=== Source text ===

Is Six Sigma a method in
which statistical tools are used extensively?
For
many companies, Six Sigma seems little more than a confusing set
of statistical tools. In addition, Six Sigma includes many tools,
like process mapping, which may already be used in an
organization. This creates the misconception that if an individual
understands and uses these tools, then that is enough to say the
company is “applying Six Sigma.” Like the first trip taken to
listen to a symphony, the number and variety of instruments can be
intimidating. It is only through education that one learns to
classify similar instruments into groups, learn which devices
serve which functions and understand that it is only with this
spectrum of tools that the symphony can produce a range of sounds
to please the listener. Clearly though, people do not buy a
symphony ticket to listen to a tuba, but to hear Mozart. While
world class musicians spend countless hours practicing to play,
they also know the musical score and their place within it.
Successful conductors know the arrangement, but also the range of
each instrument and the individual skills of the musician. It is
this shared vision and the ability of the performers that turns
musical instruments into a symphony. Six Sigma is not different.
Clear leadership and talented change agents use tools to turn data
into information and continuously align the organization. Just as
learning to play one instrument does not produce the powerful
performance of a symphony, learning and using individual tools in
the Six Sigma toolbox does not make one a practitioner.
Isn't Six Sigma a one-time event?
Improving
business processes itself is a continuous process. Unlike
reengineering, where the goal is “the radical redesign of business
processes for dramatic improvement” Six Sigma is the continuous
alignment of business processes to deliver customer value. Instead
of one-time redesigns that gradually fall out of alignment with
changing markets, a system of continuous feedback and improvement
is set in motion. The result is an organization that feeds off of
market and competitive information and is fast enough to respond
quickly to market opportunities.

===

**Exercises:**
[a] State whether each statement agrees with the Six Sigma text, answering yes or no and quoting the deciding words of the text: (i) Learning and using individual tools from the Six Sigma toolbox makes a person a practitioner. (ii) Six Sigma is described as the continuous alignment of business processes to deliver customer value. (iii) The goal of reengineering is given as the radical redesign of business processes for dramatic improvement.
[b] Continue the Six Sigma text from the point where it stops.
The records that come next are separate material and are unrelated to the Six Sigma text.

=== Source material ===

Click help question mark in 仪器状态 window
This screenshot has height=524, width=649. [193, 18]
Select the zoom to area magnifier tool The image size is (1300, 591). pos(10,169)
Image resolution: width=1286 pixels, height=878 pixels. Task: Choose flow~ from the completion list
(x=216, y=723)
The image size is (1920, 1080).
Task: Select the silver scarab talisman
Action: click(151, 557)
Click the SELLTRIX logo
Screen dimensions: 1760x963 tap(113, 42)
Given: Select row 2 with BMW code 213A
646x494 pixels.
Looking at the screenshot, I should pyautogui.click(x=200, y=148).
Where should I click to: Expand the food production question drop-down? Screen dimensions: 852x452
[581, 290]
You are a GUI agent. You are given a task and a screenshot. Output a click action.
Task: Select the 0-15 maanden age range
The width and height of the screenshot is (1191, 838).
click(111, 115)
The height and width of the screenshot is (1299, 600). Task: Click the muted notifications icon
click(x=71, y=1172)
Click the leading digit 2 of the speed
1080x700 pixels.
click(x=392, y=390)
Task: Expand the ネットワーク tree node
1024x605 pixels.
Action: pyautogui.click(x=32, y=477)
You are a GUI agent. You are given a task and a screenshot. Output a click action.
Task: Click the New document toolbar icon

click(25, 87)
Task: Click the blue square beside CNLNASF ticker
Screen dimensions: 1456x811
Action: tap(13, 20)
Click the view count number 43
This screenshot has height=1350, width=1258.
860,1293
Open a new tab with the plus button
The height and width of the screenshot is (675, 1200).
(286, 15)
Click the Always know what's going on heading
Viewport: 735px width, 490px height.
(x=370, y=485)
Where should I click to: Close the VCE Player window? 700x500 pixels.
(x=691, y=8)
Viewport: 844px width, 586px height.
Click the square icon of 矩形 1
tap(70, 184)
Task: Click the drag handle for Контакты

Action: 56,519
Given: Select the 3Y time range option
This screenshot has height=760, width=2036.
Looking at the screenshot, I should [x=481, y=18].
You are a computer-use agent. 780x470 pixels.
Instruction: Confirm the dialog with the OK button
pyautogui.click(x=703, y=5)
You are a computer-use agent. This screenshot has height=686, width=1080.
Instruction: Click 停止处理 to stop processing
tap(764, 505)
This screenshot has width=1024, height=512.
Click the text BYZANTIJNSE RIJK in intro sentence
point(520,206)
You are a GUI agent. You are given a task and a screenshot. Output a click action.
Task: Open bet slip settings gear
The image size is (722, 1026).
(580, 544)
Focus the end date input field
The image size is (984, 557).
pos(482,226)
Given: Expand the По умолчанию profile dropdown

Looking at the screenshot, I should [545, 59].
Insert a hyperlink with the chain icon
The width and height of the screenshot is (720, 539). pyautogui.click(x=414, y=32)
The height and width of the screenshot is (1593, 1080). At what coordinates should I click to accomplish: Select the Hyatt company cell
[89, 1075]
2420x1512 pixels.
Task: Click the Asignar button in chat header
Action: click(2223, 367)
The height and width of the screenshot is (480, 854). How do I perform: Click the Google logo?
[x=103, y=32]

===

**Exercise responses:**
[a]
(i) No: "learning and using individual tools in the Six Sigma toolbox does not make one a practitioner."
(ii) Yes: "Six Sigma is the continuous alignment of business processes to deliver customer value."
(iii) Yes: "the goal is “the radical redesign of business processes for dramatic improvement”"

[b]
Does Six Sigma mean zero-defect?
Many
companies first pursued quality with a focus on the ultimate goal
of zero defects. Unfortunately, many service companies implemented
this by instilling a culture of fear regarding mistakes. After the
goal was announced, workers were expected to come to work the next
day as perfect workers. Jobs depended on it. Errors were covered
up. Companies “improved.” This continued until customers left,
workers found jobs in less threatening environments, and service
quality became another “slogan.” Having a process focus means
treating defects as valuable clues to diagnose poor processes.
People are encouraged to discuss their knowledge of internal
problems that cause customer dissatisfaction. It is only in a
culture of openness that the true issues emerge. Human beings will
never be perfect and having a Six Sigma focus does not expect them
to be perfect. It is not Six Sigma people, but Six Sigma processes
that we seek. By working on the structures in which our people
work, we can make the transaction and service environments
extremely mistake-proof.
Don't layoffs increase with
Six Sigma?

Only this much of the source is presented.